Cant continues, as we hoped he would. “Not just any university, mind you, but Concordia University, with its well-established reputation for student activism and Palestinian support? Surely, only the naïve and the disingenuous would label this choice of location a coincidence.”
Aha! The plot begins to unravel. The conspirators are mercilessly unmasked. It was done deliberately, you see. But what could have been the intent of this sinister scheme? Fortunately, Jamison Cant is there to piece it all together for us.
“Freedom of speech is a strange thing. Once someone claims it, far too often, he uses it to deny his opponents the same freedom – sometimes violently, sometimes with subtlety.”
Nothing gets past this Cant. The organizers of the event demanded freedom of speech in a ruse to get the other side to kick in windows and beat up Jews, so that the organizers could then accuse the protesters of denying them freedom of speech, thus denying their foes freedom of speech in return!
Er, or something.
Well, you get the gist. Oh, don’t you yet? Then let’s sample this letter from one Jeremiah F. Hayes, Distinguished Emeritus Professor at Concordia University, who also happened to be my professor in an Electrical Engineering course lo these many years.
Professor Hayes also, like Jamison Cant, likes to use the word “disingenuous”. Even the headline over the letter is “Outrage at protest disingenuous,” and in the letter’s opening sentence he writes, “I find the outrage at the cancellation of Benjamin Netanyahu’s talk to be disingenuous.” Got it? Disingenuous.
Like many others, he makes a big deal about the fact that Netanyahu spoke two days before the 9/11 anniversary. Like it would have made a difference if Netanyahu spoke in December, except that the protesters would have had to wear earmuffs over their keffiyehs.
“In Israel, it is alleged that his inflammatory rhetoric contributed to the assassination of former Prime Minister Yithak Rabin. What can we expect from placing him into the volatile atmosphere at Concordia University just two days before the one-year anniversary of 9/11?”
This Netanyahu fellow is obviously lethal. He’s the explosive human equivalent of a trinitrotoluol and nitroglycerin cocktail. This guy is obviously so toxic we should consider having him regulated by the federal Drug Enforcement Agency. I mean, stick this bomb in human form into a crowd of rock-holding anarchists and flick the switch, and how else do you expect the poor chumps to react?

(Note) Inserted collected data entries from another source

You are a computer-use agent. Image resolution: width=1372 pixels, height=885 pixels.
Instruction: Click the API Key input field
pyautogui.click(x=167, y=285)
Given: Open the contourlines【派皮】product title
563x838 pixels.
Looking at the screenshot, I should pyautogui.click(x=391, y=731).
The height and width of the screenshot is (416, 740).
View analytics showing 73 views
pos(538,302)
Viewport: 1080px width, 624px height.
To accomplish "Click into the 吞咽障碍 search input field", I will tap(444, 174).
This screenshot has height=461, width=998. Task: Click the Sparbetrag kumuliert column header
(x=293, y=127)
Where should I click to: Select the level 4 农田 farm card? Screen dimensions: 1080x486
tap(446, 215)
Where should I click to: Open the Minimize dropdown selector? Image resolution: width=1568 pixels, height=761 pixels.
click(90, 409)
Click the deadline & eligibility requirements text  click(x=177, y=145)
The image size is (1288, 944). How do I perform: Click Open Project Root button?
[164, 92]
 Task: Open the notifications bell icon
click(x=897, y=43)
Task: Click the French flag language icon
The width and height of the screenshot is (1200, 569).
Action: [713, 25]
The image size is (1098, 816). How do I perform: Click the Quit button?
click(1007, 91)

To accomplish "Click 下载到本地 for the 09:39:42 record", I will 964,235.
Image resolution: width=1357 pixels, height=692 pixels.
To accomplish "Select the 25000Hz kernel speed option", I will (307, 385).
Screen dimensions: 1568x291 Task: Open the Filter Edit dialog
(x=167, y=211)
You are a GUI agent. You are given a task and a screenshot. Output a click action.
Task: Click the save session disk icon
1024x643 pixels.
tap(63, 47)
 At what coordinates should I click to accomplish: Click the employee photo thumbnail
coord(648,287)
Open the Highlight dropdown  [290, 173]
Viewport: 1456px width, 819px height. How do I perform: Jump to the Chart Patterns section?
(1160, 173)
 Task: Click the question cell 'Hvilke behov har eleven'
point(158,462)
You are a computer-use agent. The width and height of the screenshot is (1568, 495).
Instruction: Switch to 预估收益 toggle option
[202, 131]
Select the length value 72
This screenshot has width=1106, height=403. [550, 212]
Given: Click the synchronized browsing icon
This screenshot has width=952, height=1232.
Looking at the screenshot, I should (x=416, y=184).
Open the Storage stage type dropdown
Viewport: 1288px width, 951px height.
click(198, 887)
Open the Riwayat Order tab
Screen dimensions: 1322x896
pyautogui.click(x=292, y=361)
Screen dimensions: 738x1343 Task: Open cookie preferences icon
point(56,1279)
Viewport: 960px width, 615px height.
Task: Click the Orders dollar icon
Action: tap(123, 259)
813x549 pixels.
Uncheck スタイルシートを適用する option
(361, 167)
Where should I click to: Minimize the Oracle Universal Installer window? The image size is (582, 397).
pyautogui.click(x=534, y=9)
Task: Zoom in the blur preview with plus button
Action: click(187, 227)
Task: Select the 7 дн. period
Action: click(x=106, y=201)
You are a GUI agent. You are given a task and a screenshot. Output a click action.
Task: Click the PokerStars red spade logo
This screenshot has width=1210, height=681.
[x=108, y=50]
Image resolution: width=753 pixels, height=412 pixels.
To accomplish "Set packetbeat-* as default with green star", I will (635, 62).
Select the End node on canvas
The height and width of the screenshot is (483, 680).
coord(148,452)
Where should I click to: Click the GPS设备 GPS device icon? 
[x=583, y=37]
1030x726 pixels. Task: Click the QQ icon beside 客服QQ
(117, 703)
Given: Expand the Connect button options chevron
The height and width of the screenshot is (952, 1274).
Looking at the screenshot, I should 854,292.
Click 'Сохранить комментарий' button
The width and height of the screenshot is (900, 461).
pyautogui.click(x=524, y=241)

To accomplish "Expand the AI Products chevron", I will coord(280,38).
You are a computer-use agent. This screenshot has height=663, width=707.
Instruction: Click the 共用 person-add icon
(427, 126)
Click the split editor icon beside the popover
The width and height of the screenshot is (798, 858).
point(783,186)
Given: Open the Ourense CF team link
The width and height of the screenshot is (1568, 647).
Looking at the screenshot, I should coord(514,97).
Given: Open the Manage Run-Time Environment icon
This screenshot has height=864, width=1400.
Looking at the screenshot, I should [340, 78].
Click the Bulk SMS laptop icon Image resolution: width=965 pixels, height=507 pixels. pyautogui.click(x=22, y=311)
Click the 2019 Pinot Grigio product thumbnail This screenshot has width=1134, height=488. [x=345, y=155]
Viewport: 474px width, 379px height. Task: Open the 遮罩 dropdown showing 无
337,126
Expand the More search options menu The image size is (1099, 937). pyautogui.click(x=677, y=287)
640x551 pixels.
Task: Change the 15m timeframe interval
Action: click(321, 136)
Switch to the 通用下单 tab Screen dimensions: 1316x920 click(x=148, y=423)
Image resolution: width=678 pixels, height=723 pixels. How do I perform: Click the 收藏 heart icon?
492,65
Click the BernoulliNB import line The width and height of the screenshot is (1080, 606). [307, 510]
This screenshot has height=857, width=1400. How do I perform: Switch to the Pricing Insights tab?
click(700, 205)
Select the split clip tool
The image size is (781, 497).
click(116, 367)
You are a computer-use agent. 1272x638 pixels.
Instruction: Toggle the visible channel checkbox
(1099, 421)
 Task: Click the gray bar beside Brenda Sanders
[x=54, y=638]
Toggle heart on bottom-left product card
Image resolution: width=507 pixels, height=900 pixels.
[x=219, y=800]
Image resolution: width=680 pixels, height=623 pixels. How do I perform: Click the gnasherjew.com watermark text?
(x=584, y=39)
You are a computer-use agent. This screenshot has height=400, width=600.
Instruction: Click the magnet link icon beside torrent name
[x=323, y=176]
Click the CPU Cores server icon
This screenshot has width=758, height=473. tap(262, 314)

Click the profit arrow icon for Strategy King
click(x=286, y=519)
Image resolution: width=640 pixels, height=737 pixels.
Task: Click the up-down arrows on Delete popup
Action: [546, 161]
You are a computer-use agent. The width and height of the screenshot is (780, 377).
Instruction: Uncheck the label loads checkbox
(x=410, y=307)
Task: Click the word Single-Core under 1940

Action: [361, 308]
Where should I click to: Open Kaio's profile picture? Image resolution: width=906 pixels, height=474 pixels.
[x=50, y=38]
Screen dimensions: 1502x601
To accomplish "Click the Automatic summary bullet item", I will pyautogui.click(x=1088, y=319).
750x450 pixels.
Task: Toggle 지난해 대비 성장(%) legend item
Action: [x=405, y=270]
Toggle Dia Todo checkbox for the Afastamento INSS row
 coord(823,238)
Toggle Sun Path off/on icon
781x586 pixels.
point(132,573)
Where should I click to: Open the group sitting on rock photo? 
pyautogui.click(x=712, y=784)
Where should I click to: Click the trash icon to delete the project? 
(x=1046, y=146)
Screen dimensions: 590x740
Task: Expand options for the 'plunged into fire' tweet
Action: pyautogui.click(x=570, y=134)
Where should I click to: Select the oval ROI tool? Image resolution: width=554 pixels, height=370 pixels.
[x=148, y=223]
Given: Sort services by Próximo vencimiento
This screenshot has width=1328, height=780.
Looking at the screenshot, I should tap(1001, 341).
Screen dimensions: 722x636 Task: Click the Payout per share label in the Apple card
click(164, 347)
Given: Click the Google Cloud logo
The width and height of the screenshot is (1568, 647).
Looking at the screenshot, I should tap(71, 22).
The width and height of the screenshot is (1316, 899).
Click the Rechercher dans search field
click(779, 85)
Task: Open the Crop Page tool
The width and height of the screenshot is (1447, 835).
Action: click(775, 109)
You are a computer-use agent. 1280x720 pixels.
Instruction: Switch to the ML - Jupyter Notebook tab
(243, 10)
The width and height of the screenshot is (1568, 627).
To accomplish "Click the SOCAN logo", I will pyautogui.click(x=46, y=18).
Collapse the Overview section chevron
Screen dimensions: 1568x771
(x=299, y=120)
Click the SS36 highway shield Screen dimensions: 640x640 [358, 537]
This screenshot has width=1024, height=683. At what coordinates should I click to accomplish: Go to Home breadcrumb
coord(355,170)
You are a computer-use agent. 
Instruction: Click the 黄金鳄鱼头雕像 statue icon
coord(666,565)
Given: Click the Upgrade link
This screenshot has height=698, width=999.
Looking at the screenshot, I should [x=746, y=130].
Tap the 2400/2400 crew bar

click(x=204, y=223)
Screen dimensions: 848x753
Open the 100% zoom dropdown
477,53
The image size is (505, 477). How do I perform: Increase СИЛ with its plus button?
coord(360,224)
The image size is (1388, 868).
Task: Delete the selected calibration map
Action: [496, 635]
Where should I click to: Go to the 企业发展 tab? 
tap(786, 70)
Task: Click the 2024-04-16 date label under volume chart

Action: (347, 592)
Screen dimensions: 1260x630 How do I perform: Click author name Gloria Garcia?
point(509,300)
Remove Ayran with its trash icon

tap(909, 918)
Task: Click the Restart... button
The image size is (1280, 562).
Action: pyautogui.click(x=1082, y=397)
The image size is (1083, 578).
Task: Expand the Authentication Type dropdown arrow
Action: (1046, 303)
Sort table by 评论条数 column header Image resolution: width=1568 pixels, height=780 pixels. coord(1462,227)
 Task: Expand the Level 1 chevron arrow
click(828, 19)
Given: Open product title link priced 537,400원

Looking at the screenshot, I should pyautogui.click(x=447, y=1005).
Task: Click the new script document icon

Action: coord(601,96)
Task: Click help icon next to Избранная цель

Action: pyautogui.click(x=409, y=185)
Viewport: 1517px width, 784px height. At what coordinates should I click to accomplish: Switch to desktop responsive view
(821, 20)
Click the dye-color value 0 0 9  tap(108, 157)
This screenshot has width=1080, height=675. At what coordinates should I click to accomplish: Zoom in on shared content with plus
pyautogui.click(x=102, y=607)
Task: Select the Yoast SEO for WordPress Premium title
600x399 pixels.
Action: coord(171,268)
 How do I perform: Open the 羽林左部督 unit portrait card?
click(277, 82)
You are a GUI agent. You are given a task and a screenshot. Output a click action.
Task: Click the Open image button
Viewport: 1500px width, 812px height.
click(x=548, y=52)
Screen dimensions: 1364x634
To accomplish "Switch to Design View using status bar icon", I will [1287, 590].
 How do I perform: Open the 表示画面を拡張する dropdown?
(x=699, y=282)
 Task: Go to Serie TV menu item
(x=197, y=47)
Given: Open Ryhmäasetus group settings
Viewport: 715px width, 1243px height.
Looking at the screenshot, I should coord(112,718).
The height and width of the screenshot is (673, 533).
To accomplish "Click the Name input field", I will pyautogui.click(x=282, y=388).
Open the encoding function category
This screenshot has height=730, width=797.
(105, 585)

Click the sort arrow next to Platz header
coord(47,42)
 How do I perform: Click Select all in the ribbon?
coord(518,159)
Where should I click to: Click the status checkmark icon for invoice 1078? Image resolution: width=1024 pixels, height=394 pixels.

I’m not really sure why people think that the university atmosphere would have been so abnormally highly charged in the days leading to the 9/11 anniversary. Or why they think the protesters were such delicate flowers that they would have been so adversely affected by it. But I bow to my former professor’s vast knowledge.
“Of course,” Professor Hayes continues relentlessly, “for students from Hillel, which helped organize the event, it is a win-win situation. Whether the talk were canceled or not, Mr. Netanyahu’s message would get out. If the protest were vehement enough to cause cancellation, it would be a clear demonstration of the tactics of the opposition.”
Those wily Jews. Here we were all thinking that they bought tickets to the event so that they could listen to Netanyahu speak, when all along it turns out they just wanted him to provoke a bunch of thugs to kick and punch them.
On the other hand, it is a lose-lose for the university. Assuming the university could deny approval for the talk, it would be accused of stifling free speech. But, in order to guarantee security, drastic measures were required: closing the university for the day and cordoning off the streets around the Henry F. Hall building, regardless of the costs to students, local businesses and local residents.That the university was closed for the day might surprise some students who attended class that day. Perhaps Professor Hayes is referring to the closing of the university that occurred after protesters uncontrollably stormed and defaced the building, “regardless of the costs to students, local businesses and local residents.”
“I am outraged over the use of the university for a purely political agenda,” he concludes rather piously. Apparently the political agenda of the protesters does not cause an equivalent spark of outrage.
Dare I say, I find Professor Hayes' outrage to be... well, disingenuous.
But don't think too badly of Professor Hayes; after all, he had sufficient wisdom to give me an A+ in that course.